** Begin EXTRACTED INFORMATION **

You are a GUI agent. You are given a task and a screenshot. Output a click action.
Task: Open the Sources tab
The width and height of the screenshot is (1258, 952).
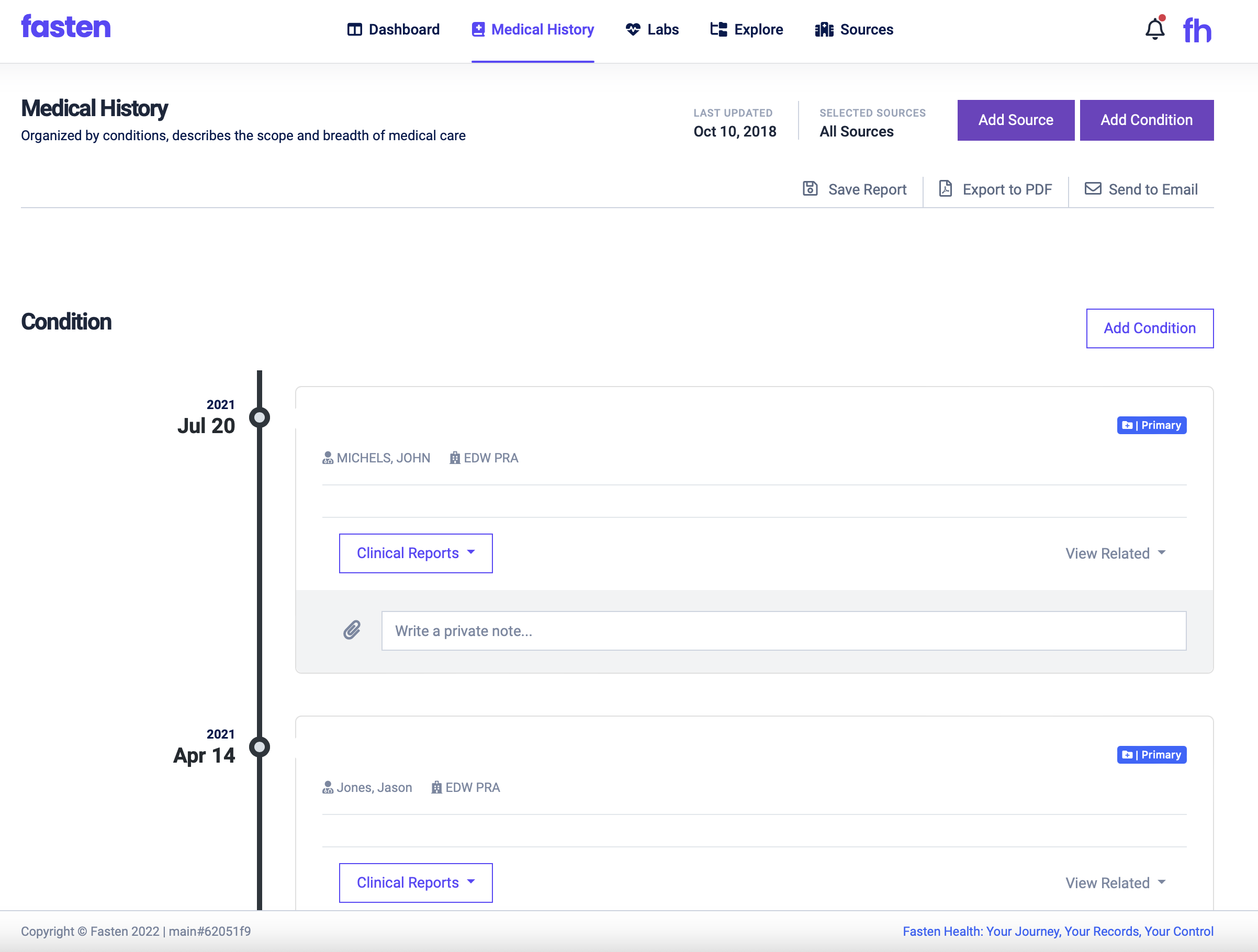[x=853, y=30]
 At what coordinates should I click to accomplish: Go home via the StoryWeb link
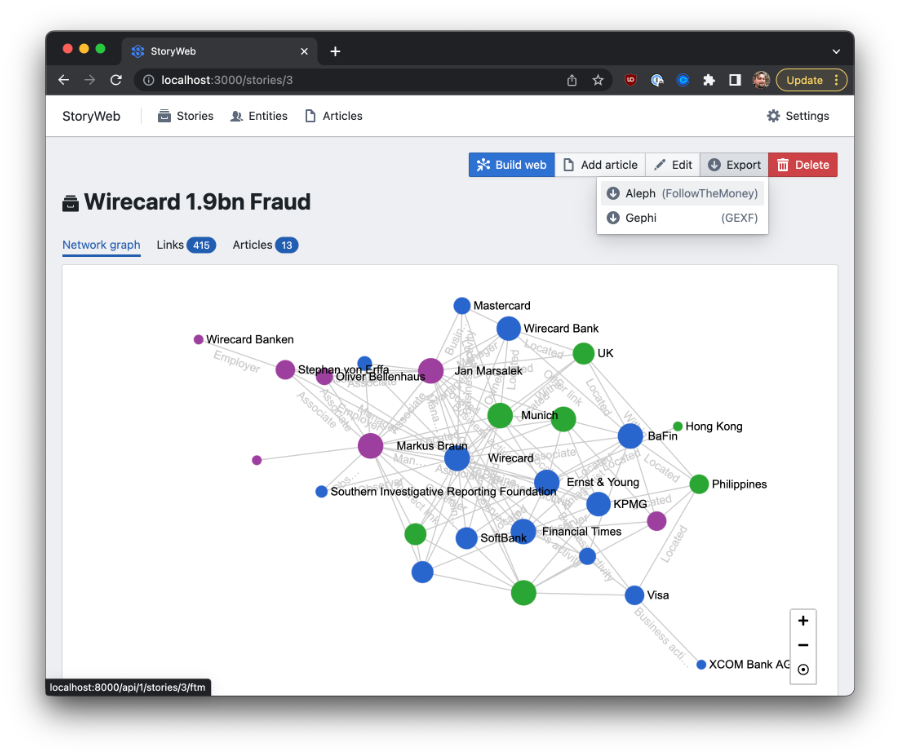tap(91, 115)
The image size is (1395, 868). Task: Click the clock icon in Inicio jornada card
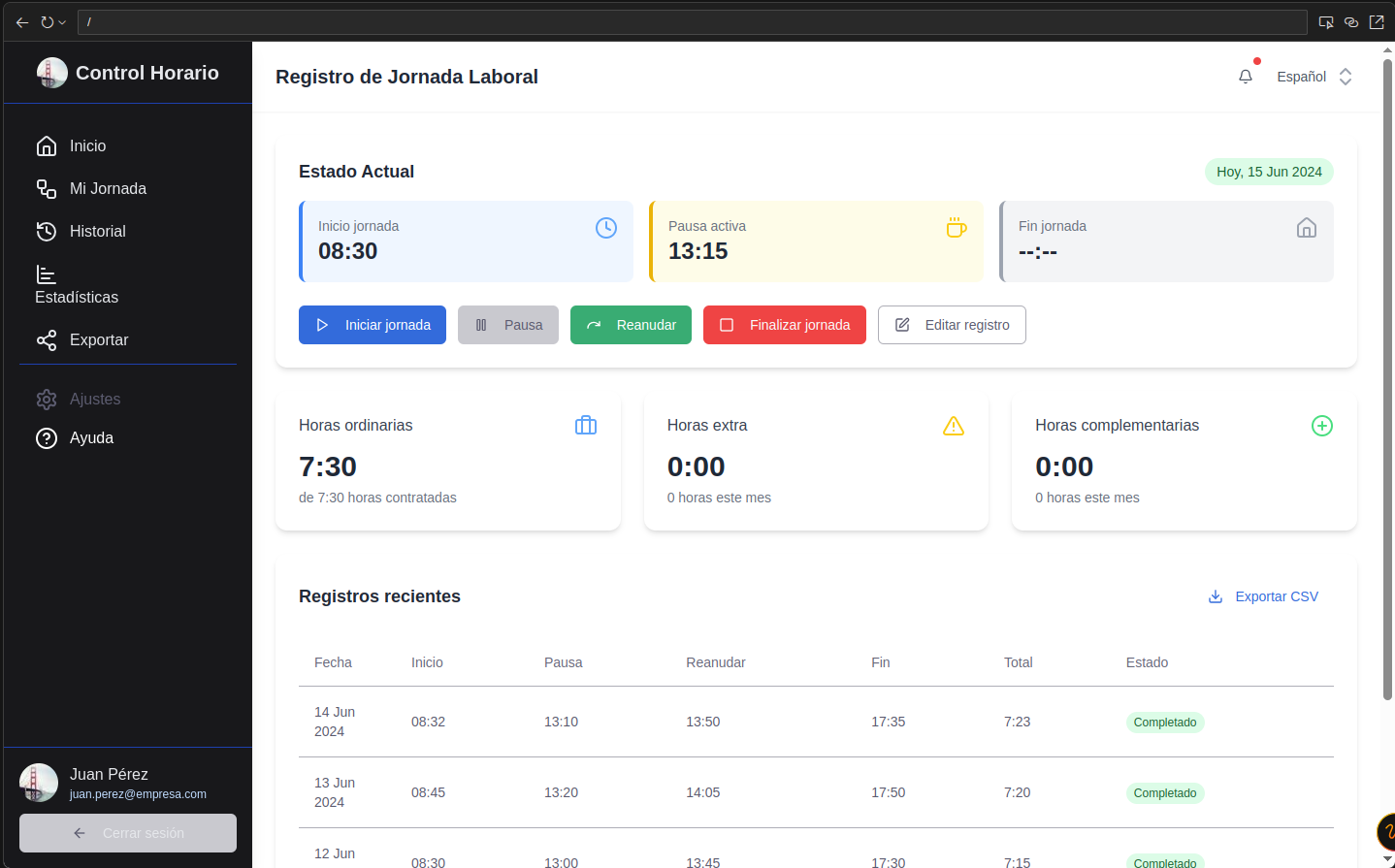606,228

** End EXTRACTED INFORMATION **
** Begin EXTRACTED INFORMATION **

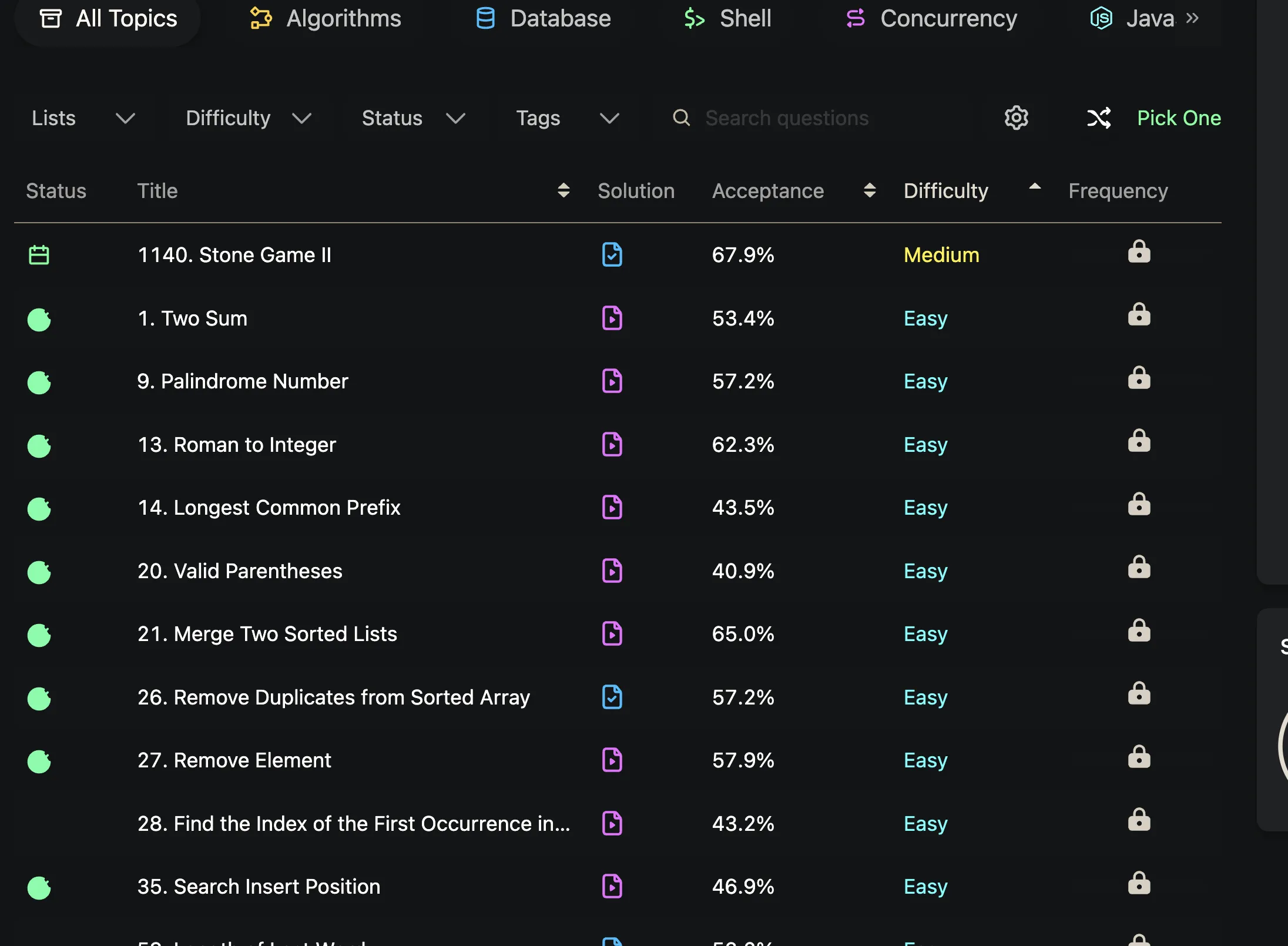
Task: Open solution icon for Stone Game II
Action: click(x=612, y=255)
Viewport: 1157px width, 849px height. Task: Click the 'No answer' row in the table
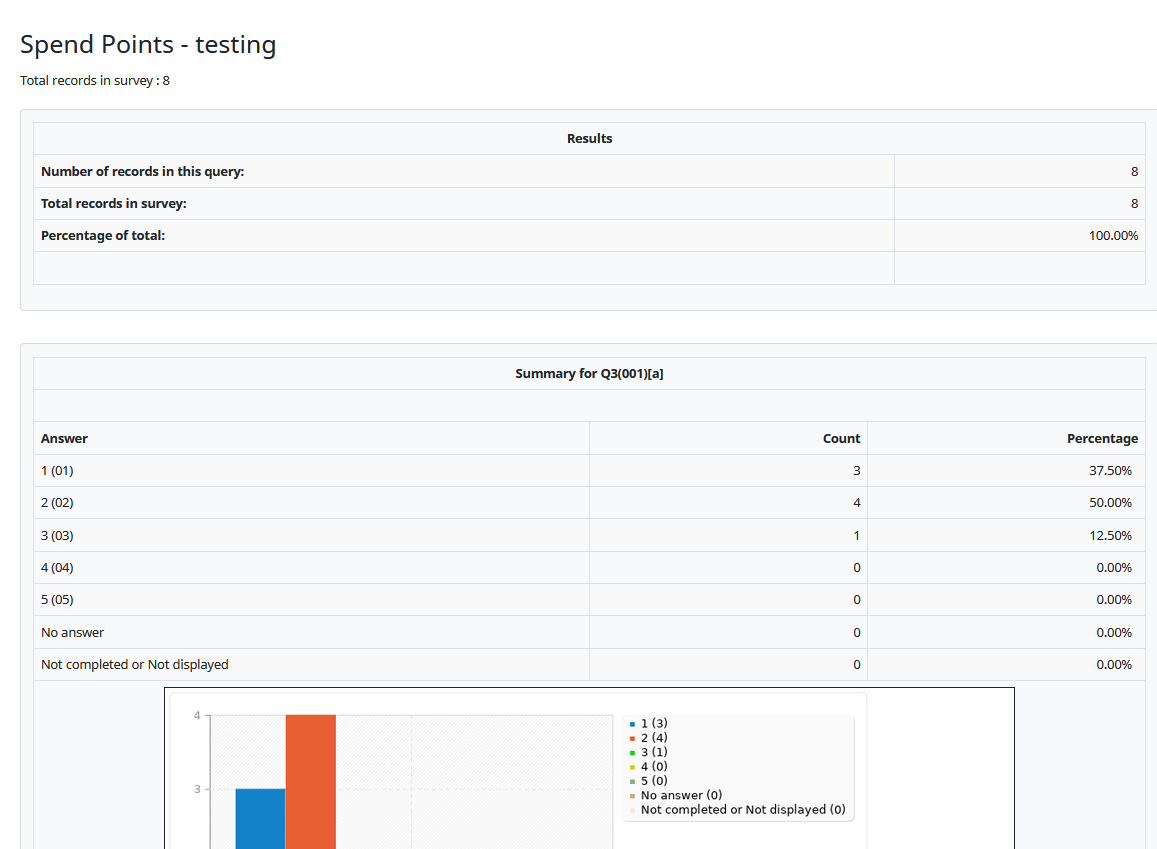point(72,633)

** End EXTRACTED INFORMATION **

**YOUR GOAL:** Show each line of the entries above that contains the word "height", copying each one in full.

**EXERCISE SOLUTION:**
The width and height of the screenshot is (1258, 952).
Viewport: 1157px width, 849px height. Task: Click the 'No answer' row in the table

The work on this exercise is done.